Stored records
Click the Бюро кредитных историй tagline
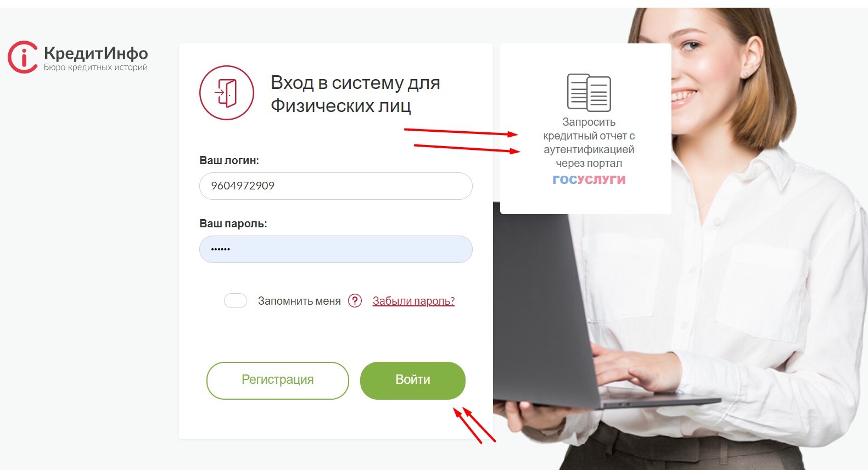Viewport: 868px width, 470px height. tap(96, 68)
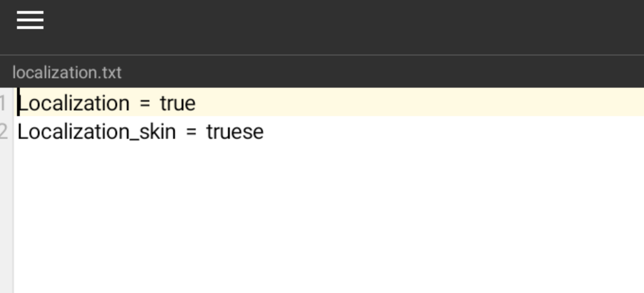This screenshot has height=293, width=644.
Task: Click the equals sign on line 2
Action: pos(191,132)
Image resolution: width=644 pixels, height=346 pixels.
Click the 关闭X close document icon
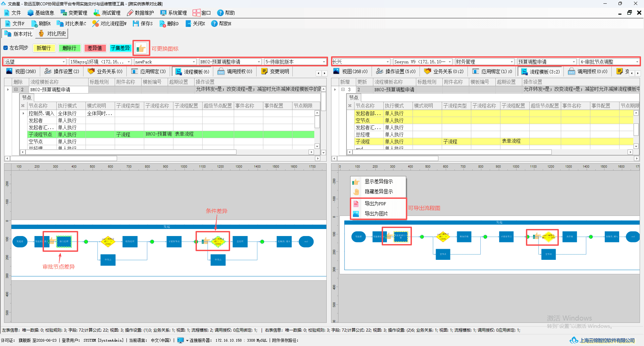point(189,23)

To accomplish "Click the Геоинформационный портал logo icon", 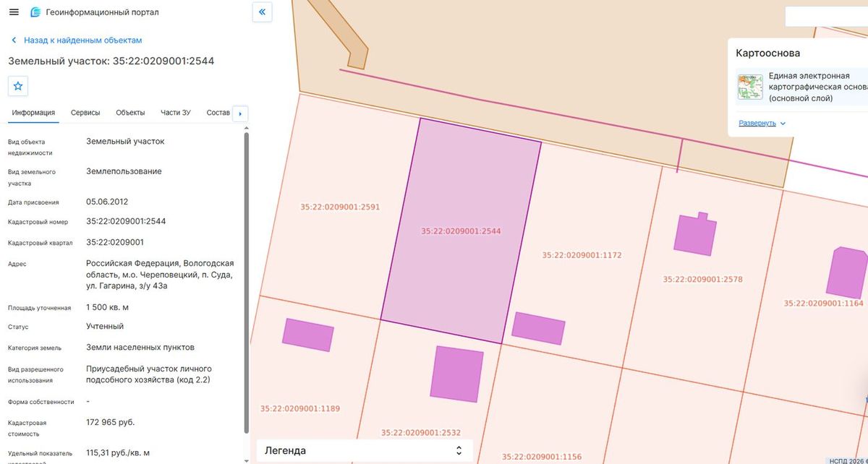I will click(x=35, y=12).
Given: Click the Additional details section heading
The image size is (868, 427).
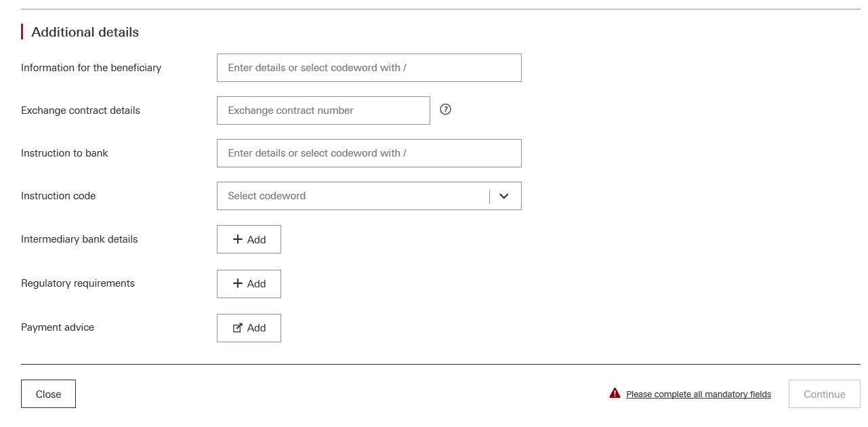Looking at the screenshot, I should coord(85,32).
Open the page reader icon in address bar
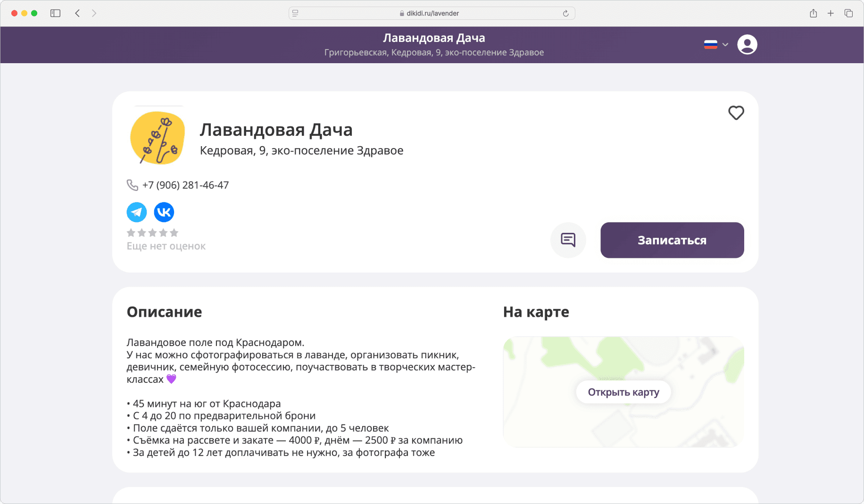The height and width of the screenshot is (504, 864). coord(295,13)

- _Brief_
Exactly the lines from the one holding "Given: Click the" through the last line of the entries must be set down, with nothing added and no pictures.

- _Reply to the task_
Given: Click the Additional details section heading
The image size is (868, 427).
Looking at the screenshot, I should coord(85,32).
Open the page reader icon in address bar
The height and width of the screenshot is (504, 864). coord(295,13)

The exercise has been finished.